Some questions about "Flash Read Error and Susceptibility for MSP430F54xxA"

milanqingren

Other Parts Discussed in Thread: MSP430F5438A, MSP430F5529, MSP430F5437A

Hi,

I saw the flash problem of MSP430F5438A which is described in "Flash Read Error and Susceptibility for MSP430F54xxA".
So, I have some questions here:

(1) When will this problem be fixed? Will TI take a long time to release the fixed version?

(2) What is the revision number of MSP430F5438A that has the problem fixed? We don't want to buy the version that has the error.

(3) "Flash Read Error and Susceptibility for MSP430F54xxA" indicates that "Specific actions and customer recommendations" are described in PCN #20100910003A, However, I can't find this document from internet. Dose anyone know where to find this information?

Thanks

Liu

over 14 years ago

0 Jeff Tenney over 14 years ago

Guru 12160 points

The original PCN is attached to this post. [Edit: The updated PCN is attached to a later post in this thread.]

Some of the information in the original PCN was not completely accurate.

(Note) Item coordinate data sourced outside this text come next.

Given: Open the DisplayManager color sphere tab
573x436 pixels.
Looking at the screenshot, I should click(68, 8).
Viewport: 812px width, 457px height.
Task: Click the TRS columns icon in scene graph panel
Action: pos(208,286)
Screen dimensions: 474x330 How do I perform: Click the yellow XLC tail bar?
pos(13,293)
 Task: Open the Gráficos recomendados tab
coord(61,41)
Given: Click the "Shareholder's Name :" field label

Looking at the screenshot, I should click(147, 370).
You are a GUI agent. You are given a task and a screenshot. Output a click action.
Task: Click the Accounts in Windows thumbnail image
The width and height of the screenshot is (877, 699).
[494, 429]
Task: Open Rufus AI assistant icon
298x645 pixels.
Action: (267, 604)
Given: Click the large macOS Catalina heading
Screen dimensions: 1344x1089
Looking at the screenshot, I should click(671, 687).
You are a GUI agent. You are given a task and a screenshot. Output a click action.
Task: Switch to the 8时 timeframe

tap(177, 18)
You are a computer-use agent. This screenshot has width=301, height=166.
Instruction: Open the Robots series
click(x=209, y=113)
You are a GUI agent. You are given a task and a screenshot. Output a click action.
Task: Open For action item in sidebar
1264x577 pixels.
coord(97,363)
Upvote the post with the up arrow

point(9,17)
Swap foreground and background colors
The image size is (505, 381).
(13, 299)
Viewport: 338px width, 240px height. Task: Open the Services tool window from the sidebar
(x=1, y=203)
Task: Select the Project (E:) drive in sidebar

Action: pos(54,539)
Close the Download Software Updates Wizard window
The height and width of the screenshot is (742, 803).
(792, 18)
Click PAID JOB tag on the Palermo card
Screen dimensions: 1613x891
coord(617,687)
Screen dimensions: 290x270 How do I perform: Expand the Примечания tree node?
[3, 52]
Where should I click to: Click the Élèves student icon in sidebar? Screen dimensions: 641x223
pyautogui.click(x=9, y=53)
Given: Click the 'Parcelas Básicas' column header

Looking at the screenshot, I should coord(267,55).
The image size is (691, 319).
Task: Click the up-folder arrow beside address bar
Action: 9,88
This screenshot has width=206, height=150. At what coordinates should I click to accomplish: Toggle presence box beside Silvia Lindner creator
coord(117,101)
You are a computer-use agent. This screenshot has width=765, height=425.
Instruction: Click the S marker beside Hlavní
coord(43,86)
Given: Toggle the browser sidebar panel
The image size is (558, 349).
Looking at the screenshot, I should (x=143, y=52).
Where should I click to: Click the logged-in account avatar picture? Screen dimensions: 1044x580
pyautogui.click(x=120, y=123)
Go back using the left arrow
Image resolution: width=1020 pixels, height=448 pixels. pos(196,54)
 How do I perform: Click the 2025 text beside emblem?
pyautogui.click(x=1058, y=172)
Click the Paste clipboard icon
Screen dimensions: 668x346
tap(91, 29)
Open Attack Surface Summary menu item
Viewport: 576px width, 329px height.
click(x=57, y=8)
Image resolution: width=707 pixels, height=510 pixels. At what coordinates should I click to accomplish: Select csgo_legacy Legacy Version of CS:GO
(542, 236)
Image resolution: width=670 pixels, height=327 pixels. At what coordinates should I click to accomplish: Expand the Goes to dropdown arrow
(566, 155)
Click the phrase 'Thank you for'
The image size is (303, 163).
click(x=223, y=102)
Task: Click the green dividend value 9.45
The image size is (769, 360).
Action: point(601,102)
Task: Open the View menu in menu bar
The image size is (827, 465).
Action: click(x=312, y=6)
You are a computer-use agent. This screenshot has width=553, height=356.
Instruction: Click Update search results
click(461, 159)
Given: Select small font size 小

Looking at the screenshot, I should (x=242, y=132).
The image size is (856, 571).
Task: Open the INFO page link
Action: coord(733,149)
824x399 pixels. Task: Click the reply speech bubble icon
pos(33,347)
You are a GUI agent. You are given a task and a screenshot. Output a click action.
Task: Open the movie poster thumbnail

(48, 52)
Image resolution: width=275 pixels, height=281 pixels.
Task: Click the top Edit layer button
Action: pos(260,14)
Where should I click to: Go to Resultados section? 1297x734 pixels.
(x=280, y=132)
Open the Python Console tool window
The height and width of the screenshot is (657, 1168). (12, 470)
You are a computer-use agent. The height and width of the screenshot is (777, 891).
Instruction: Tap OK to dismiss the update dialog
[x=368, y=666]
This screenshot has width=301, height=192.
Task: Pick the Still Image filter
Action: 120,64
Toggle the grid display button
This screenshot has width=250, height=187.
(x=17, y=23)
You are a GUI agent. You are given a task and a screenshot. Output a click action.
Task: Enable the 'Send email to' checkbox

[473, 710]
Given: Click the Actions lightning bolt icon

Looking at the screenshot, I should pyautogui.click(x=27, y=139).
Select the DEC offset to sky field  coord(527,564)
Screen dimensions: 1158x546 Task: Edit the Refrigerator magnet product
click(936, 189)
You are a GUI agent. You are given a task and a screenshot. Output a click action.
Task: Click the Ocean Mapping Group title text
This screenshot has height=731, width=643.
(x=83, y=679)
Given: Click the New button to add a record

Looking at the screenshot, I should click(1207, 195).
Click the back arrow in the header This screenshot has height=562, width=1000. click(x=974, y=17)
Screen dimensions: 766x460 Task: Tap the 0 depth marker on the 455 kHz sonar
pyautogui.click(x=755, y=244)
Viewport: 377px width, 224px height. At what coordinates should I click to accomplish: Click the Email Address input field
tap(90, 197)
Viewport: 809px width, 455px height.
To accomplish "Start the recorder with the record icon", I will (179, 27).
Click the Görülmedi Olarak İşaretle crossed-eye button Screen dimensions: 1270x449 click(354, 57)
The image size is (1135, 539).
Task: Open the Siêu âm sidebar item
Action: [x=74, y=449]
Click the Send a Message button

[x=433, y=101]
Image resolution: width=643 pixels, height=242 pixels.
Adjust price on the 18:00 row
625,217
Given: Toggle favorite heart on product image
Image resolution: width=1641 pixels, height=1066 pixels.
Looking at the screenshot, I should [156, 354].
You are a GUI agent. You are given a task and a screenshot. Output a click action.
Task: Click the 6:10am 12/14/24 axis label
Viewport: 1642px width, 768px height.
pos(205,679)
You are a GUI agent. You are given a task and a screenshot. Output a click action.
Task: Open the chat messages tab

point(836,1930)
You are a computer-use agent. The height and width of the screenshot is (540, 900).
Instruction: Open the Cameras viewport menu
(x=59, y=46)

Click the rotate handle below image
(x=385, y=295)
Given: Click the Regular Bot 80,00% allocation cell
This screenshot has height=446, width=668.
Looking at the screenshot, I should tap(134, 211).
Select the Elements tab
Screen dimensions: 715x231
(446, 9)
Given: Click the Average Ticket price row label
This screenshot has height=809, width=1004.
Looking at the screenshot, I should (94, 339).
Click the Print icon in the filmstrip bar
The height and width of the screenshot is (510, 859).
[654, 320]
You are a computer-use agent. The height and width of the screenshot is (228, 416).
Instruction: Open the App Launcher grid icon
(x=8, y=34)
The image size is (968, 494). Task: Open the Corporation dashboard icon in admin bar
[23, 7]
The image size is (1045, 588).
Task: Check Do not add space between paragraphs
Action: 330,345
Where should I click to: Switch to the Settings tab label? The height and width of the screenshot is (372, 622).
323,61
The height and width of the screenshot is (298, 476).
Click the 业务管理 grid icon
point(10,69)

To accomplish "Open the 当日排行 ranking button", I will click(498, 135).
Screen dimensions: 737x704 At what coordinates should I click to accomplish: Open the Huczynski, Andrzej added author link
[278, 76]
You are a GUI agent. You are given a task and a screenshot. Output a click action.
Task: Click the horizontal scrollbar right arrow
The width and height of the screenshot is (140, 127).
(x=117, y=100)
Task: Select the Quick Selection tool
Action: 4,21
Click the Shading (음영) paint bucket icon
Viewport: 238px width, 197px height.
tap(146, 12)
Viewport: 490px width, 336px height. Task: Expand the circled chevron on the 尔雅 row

The information in SLAA470 for '54xxA and SLAA471 for '55xx is newer and better.

Jeff

0636.PCN20100910003.pdf

0 Priya Thanigai over 14 years ago

TI__Mastermind 26380 points

Liu,

The device errata is the best place to look for updated information: http://focus.ti.com/docs/prod/folders/print/msp430f5438a.html

The errata provides a link for the Techincal Document that accompanies the PCN (see Flash35).

Also if you received a PCN from TI it should have the dates for revised Silicon. The expected date is in Dec 2010. The revision with the fix will be F5438A Rev.E.

Regards,

Priya

0 Chikku over 14 years ago in reply to Priya Thanigai

Intellectual 805 points

hi,

Does this error occurs in all the present devices(F54xxA, F55x),

We are using MSP430F55xx, the device is working properly and the application(100 KB code size) is almost in its final stage.

But unfortunately this application has to pass some regulation tests and we are worried that

this "flash read error" errata might cause problem to such tests.

Please let me know what should we do in this case, should we wait for the next version(till december) to apply for regulation test

or else can we continue with the present device.

Unfortunately we don't have much time our schedule.

Thank you

0 Jeff Tenney over 14 years ago in reply to Chikku

Guru 12160 points

Hi Chikku,

SLAA471 says that '550x and '5510 are not susceptible. They are immune. The other 55xx and all 54xxA parts seem to be susceptible though.

Our application just started production using the '5529. During development, we never saw this error (as far as we know). But our production firmware still includes a workaround, just to be safe. We are going to keep using the '5529 with the flash read error.

Another of our applications continues to use the 54xx non-A part until the 'A' parts become available with the fix.

As you consider your options, keep in mind that the parts might be very difficult to acquire. We buy through distributors, and they seem to be completely cleaned out already.

Our biggest problem now is not the flash read error but that parts are not available anymore. Distributors are quoting for February delivery, which implies updated parts. We are checking now to see if the factory has recovered inventory. Can't ramp up production without parts!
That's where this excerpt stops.